El mesero interrumpió mi pensamiento para dirigirse al hombre frente a mí.
—¿Ha seleccionado su vino, caballero?
—Creo que voy a dejar que mi amigo decida —respondió, volviéndose hacia mí—. ¿Quisieras tomar vino?
—¿Quién paga?
—Yo pago.
—Está bien —contesté—, por supuesto.
Abrí la lista de vinos y miré alrededor de treinta ofertas, ninguna de las cuales reconocí. Me sentí tentado a pedir el vino más caro de la lista, pero en vez de eso señalé uno blanco de precio moderado.
—Tomaremos el Kalike.
Le di la lista de vinos al mesero. Él volvió a mirar a mi anfitrión, quien asintió ligeramente.
—El Vermentino di Gallura-Kalike ’98 —me confirmó el mesero. Al irse pasó junto a uno de sus ayudantes que venía con una jarra de agua. El ayudante llenó mi vaso primero, y luego el del otro hombre, quien le dijo:
—Gracias, Carlo.
Tomamos nuestros vasos de agua y bebimos un trago. Tuve que admitir que este tipo lo hacía bien. ¿Dónde encontraron a alguien dispuesto a hacer el papel de Jesús por una noche? Y de una manera tan natural, como si fuera una persona cualquiera. Esta vez mis colegas lo habían hecho mejor que nunca. Pero, ¿por qué? ¿Qué objetivo tenía todo esto? Les y Bill no eran muy religiosos. Bill iba a misa en Navidad y en Semana Santa, cuando su esposa lo arrastraba a la iglesia. En cuanto a Les, su único culto era el del club campestre Western Hills.
Al echar una ojeada a los enamorados de la mesa de atrás, el espejo me llamó la atención. ¿Sería posible que el restaurante tuviera un espejo desde cuya parte trasera se pudiera mirar hacia el salón? Eso parecía un poco traído por los pelos, pero no lo era más que lo que ya había sucedido esa noche.
Nuestro mesero llegó por detrás de mí con una botella de vino, la abrió y puso el corcho sobre la mesa para que yo lo tomara; lo hice y lo olí ligeramente.
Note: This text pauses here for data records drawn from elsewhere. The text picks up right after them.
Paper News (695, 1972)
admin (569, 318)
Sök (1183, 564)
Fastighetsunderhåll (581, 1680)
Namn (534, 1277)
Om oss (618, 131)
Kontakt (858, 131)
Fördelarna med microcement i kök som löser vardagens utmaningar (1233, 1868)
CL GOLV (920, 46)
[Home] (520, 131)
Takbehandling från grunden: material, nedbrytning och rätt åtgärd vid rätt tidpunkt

—Huele bien. —Levanté la vista hacia él y noté una leve expresión de fastidio en su mirada.
Vertió un poco en mi copa y me la dio a probar. Con frecuencia Mattie y yo bebíamos vino en casa, pero no de esta calidad.
—Muy bueno.
Llenó mi copa, hizo lo mismo con la otra y dejó la botella sobre la mesa, lo que dio lugar esta vez a un “Gracias, Eduardo”. ¿Lo llama por su nombre a todos los meseros? Debe venir aquí todas las semanas.
Me sentí tentado a preguntárselo, pero ya me había decidido por una estrategia diferente. Me recosté en la silla y me dirigí a “Jesús”, sin mi acostumbrada sonrisa sarcástica.
—Así que tu familia te llama Yeshua…
—La mayoría. Santiago me llamaba otras cosas.
—Bueno, Yesh… ¿Te importa si te llamo Yesh?
—Como quieras.
—Pues entonces, Yesh. Dime —levanté mi copa—, ¿puedes convertir este vino nuevamente en agua?